Defendant Mayfield Village moved for summary judgment on the grounds that Plaintiff was required to arbitrate his claim and that Plaintiff did not have a property interest in his position.
Defendant now asks the Court to reconsider its ruling.
For the following reasons, the Court
Defendant stylized its motion as a motion for reconsideration under Federal Rules of Civil Procedure Rule 59(e). "But because neither party moved for final judgment under Rule 54(a) and claims remain in this litigation . . . the proper mechanism is a motion under Rule 54(b)."
"District courts have authority . . . to reconsider interlocutory orders and to reopen any part of a case before entry of final judgment ."
Defendant argues that "manifest injustice will occur to Defendant due to misapplication of precedent and a rule of law to this case."
In its summary judgment order, the Court relied upon 14 Penn Plaza LLC v. Pyett and its progeny for the standard that "for a federal statutory claim to be arbitrable, the parties' intent must be `explicitly stated' in the CBA. . . . The CBA must specifically mention the relevant statute `for it to even approach the clear and unmistakable' standard for submission of a statutory claim to arbitration."
Defendant argues that this Court misapplied precedent when it held that "the collective bargaining agreement does not explicitly stop judicial review of statutory § 1983 claims."
"It is not the function of a motion to reconsider . . . to proffer a new legal theory or new evidence to support a prior argument when the legal theory or argument could, with due diligence, have been discovered and offered during the initial consideration of the issue."

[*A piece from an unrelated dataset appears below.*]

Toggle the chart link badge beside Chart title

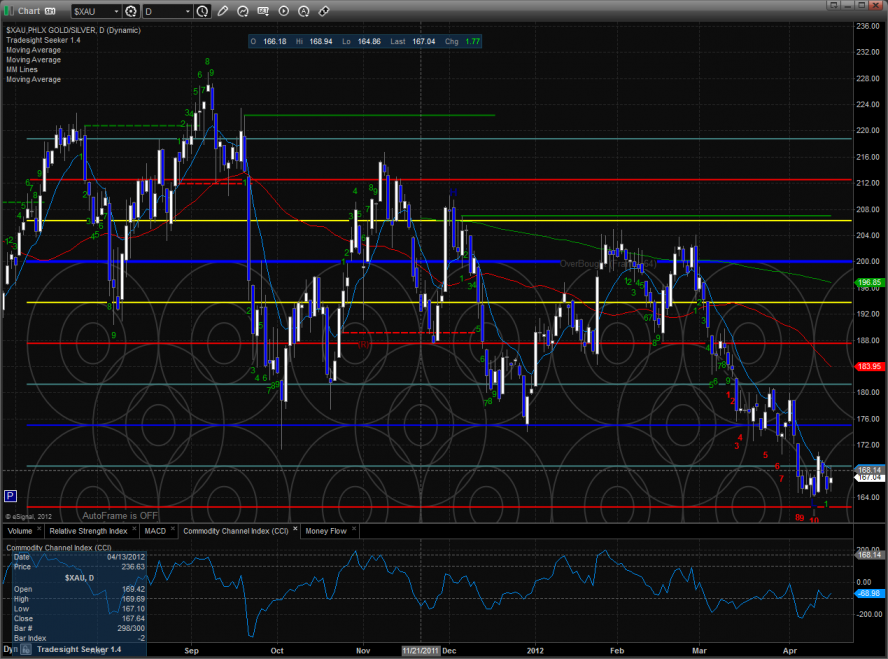50,11
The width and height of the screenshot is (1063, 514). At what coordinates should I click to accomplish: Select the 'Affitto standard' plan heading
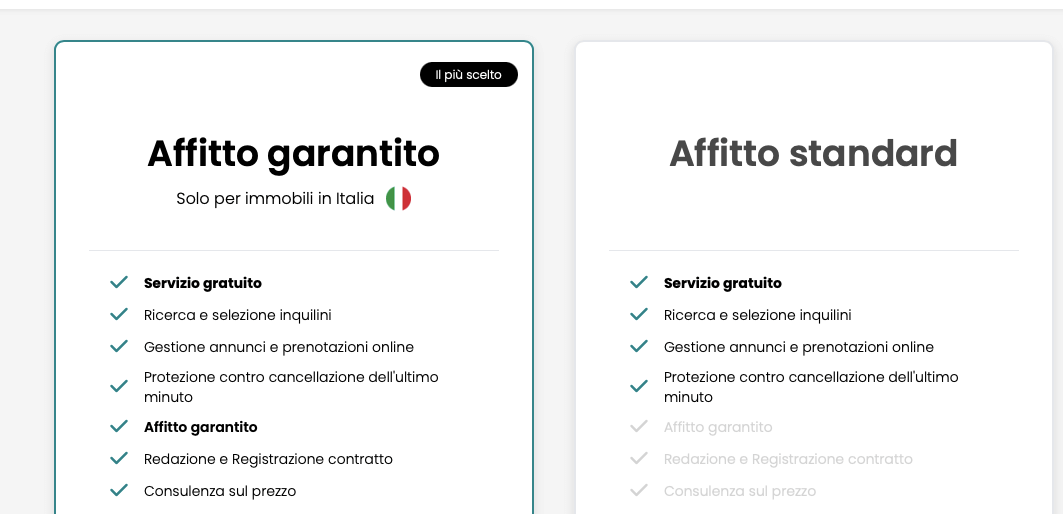pos(813,153)
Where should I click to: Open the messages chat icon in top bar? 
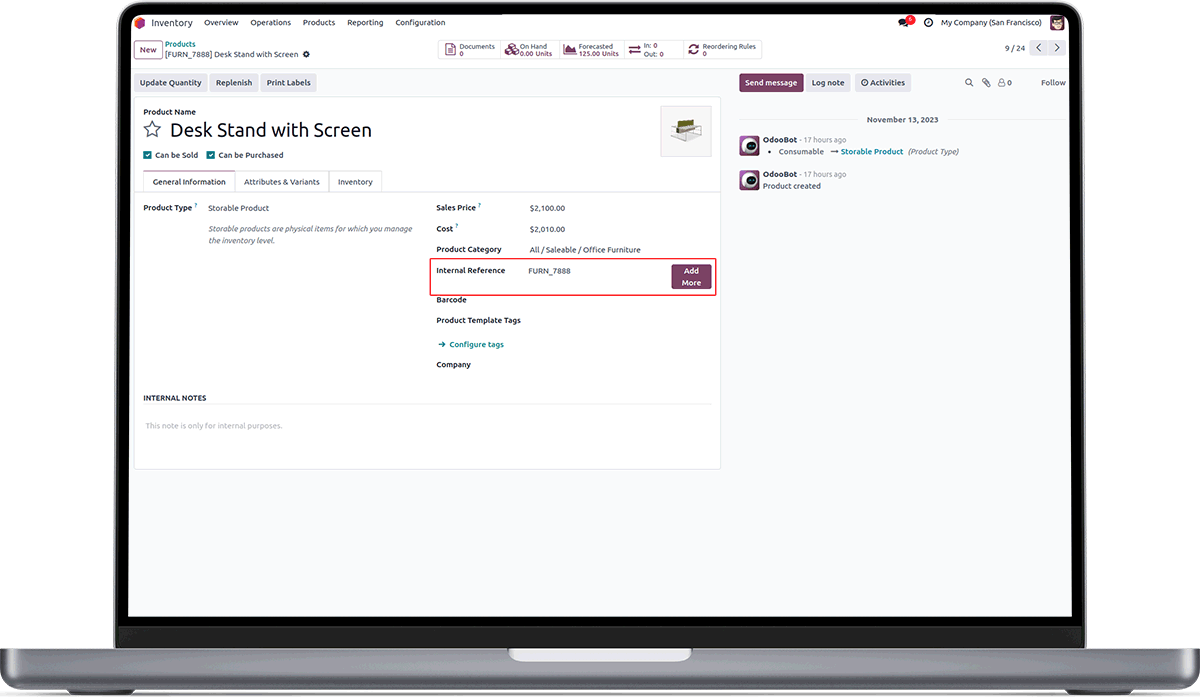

Defendant argues that its motion for reconsideration raises "something new," as the controlling law was not "previously briefed by either party."
Defendant's arguments are perplexing. To the extent that Defendant suggests that it has no duty to brief the applicable law, that such a task is left to Plaintiff, its argument is wrong. The case law relied upon by the Court directly addresses how federal courts are to treat arbitration clauses in disputes between parties to a collective bargaining agreement. They control how the Court resolves the dispute. Defendant could not have made a winning argument on this point without addressing or distinguishing these cases. Thus, Defendant's motion for reconsideration offers only arguments that, with due diligence, Defendant should have raised before.
Additionally, the assertion that Defendant was exempt from referencing the controlling law because it was "adverse to [Defendant's] argument" contradicts the entirety of Defendant's motion for reconsideration.
Defendant seeks to relitigate an issue that it could and should have devoted time to in its motion for summary judgment. A party cannot properly use a motion for reconsideration for this purpose.
In any event, the Court is satisfied that its denial of summary judgment was not a clear error or manifest injustice. Pursuant to Penn Plaza and related precedent, the Court has subject matter jurisdiction over Conti's claim because the collective bargaining agreement does not explicitly require statutory § 1983 claims' arbitration.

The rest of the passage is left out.